To pick garbage, fa la la la la, la la la laaaaaaaaaaaa

People are spring cleaning. Last night I picked up a pedestal fan, and a huge black pool cover screen. Anybody find anything interesting of late?


----------



## Bone Dancer (Oct 7, 2005)

I prefer to think of it as selective recycling if you don't mind.
But you are right. "The Hunt is On"


----------



## Michigal (Jan 3, 2006)

*No Dumpster Diving for me Boohoo*

Unfortunately, all the "transfer stations" around here have disallowed dumpster diving. Which is really stupid IMHO. If they're going to call them transfer stations, why can't I go in and transfer stuff out???
So, I will post notices on my local freecycle, I've already given a list to a guy I work with (a yard sale afficianado...he goes where I don't, to the richer communities up the coast...you wouldn't believe what they give away for a song), and of course, I get to fight with my coworkers to take home 2x4's, pallets, barrels, wooden boxes, etc. And the 3/8" threaded rods, which are in 3 and 4 foot lengths. Much cheaper than rebar. I'm still trying to decide what to do with the 5 foot lengths of 2 inch diameter steel pipe I scooped up earlier. 
Happy hunting everyone!

Sue


----------



## strange1 (Mar 12, 2006)

Recycling has been around for some years, so why do some places disallow it?
I would think that if people want something others have discarded then they would be saving space in the land fills and putting the stuff to good use.

Of course there are people that are afraid someone might benefit from taking something that they have thrown away, so they destroy it before discarding it.
That is the case in the small town where I live. 

On the bright side I did see 2 kids rideable cars, the battery operated ones they sit in, they were in a dumpster in what looked to be good shape.
( The cars not the dumpster  )
The trouble is when I saw them I was on the job and couldn't stop to get them.
When I got off work I made a bee line to the house to retrieve them, but the garbage collector beat me there by a few hours.
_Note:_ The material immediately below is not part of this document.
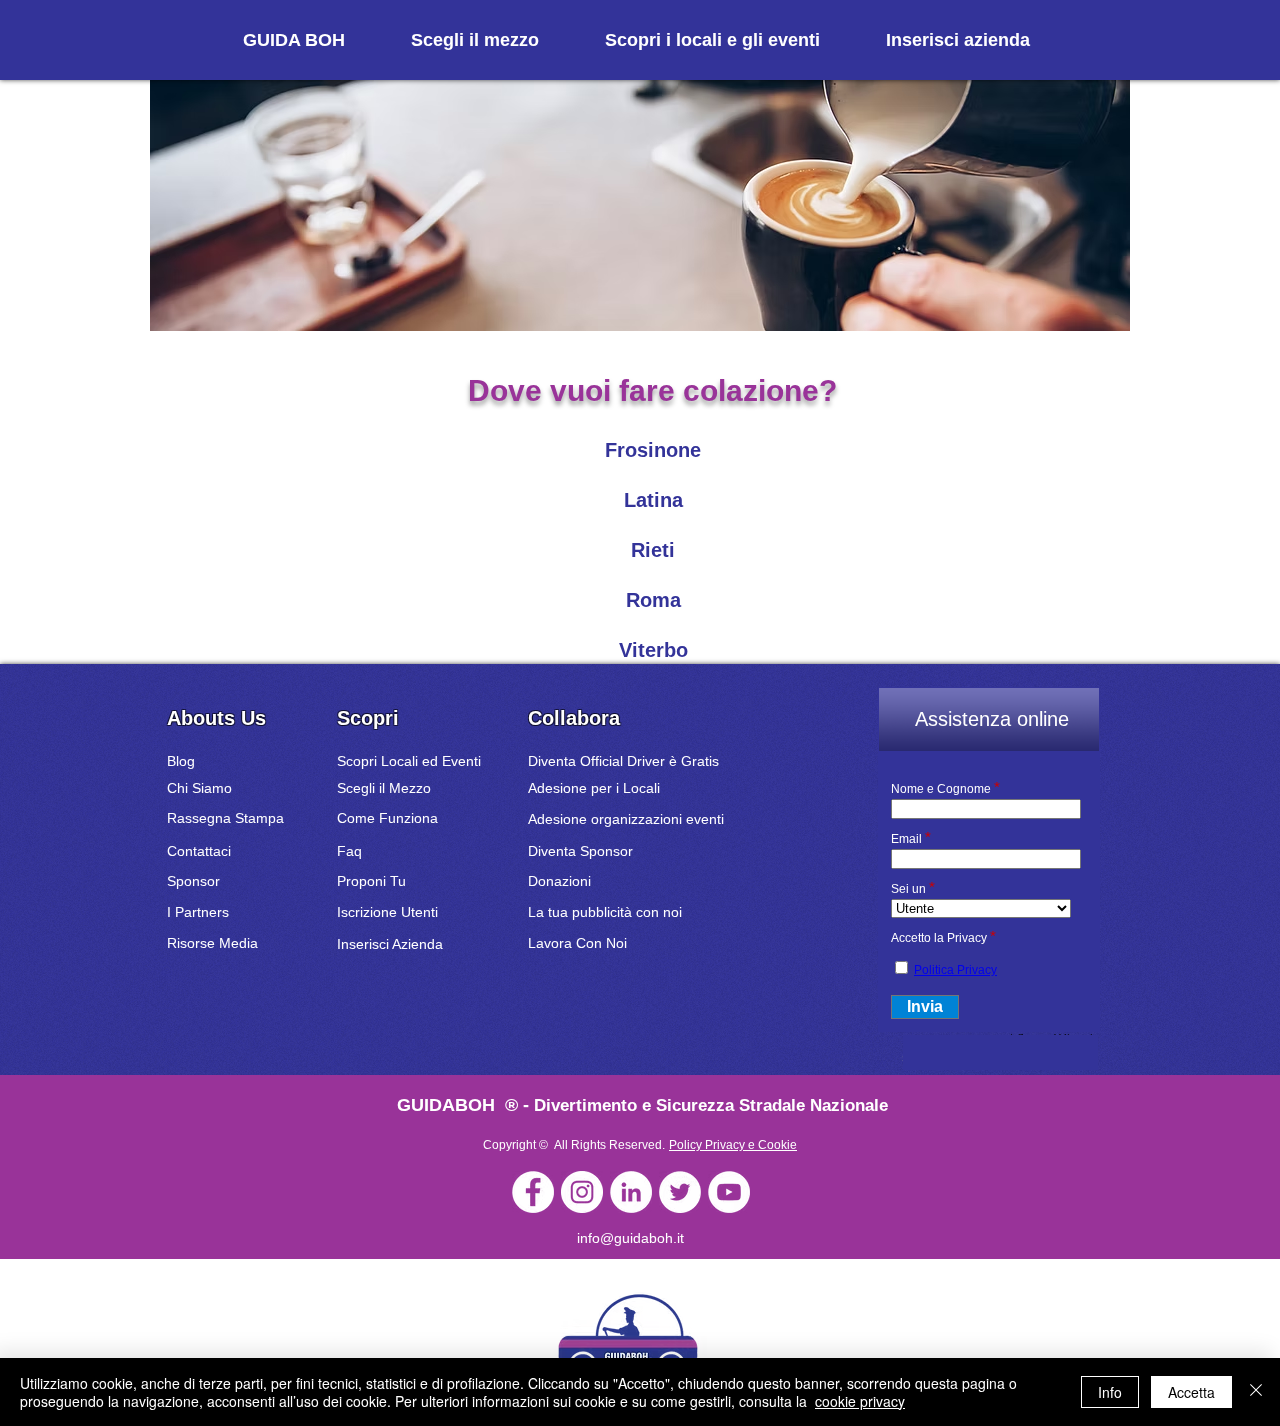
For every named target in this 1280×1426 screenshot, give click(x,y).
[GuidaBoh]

Across from where I work is an equipment dealer, they had uncrated several 4 wheelers and said I could have the wood crates they had come in.
Great lumber for a coffin I thought.
But one of the workers didn't know I wanted them and burned them. 
Oh well, such is life.

I am definetly looking for people to start spring cleaning and yard sales.
However my wife is dreading it, I'm a pack rat.


----------



## Vlad (Aug 2, 2005)

Michigal has a great point there. Don't forget to check your local online freecycle group, and or craigslist. Always good stuff there, but you have to act quickly. Trishaanne just picked me up an overhead projector today in that way. I may not even use it for the haunt, but making small designs that I can then project and trace on larger tombstones and walls, is a lot easier for me than drawing straight onto a full size object. Free=good.


----------



## strange1 (Mar 12, 2006)

Just scrounged up 20 6x6x24 inch pieces of styrofoam in perfect condition. 
They were used for some kind of spacers.

Can't really decide what to build first though.
Any suggestions?

My wife suggested I should use them to build another garage to hold all of the stuff I bring home.


----------



## Vlad (Aug 2, 2005)

Ah yes, the first garbage day of the month is bulk throw out day. WoooHoooters !!!!!! I got the round plastic picnic table for my torture wheel, and two animated deer. all is right with the world.


----------



## Frighteners Entertainment (Jan 24, 2006)

Vlad said:


> Ah yes, the first garbage day of the month is bulk throw out day. WoooHoooters !!!!!! I got the round plastic picnic table for my torture wheel, and two animated deer. all is right with the world.


Thems good pickings and quit a creative idea Vlad. Torture wheel, cool.


----------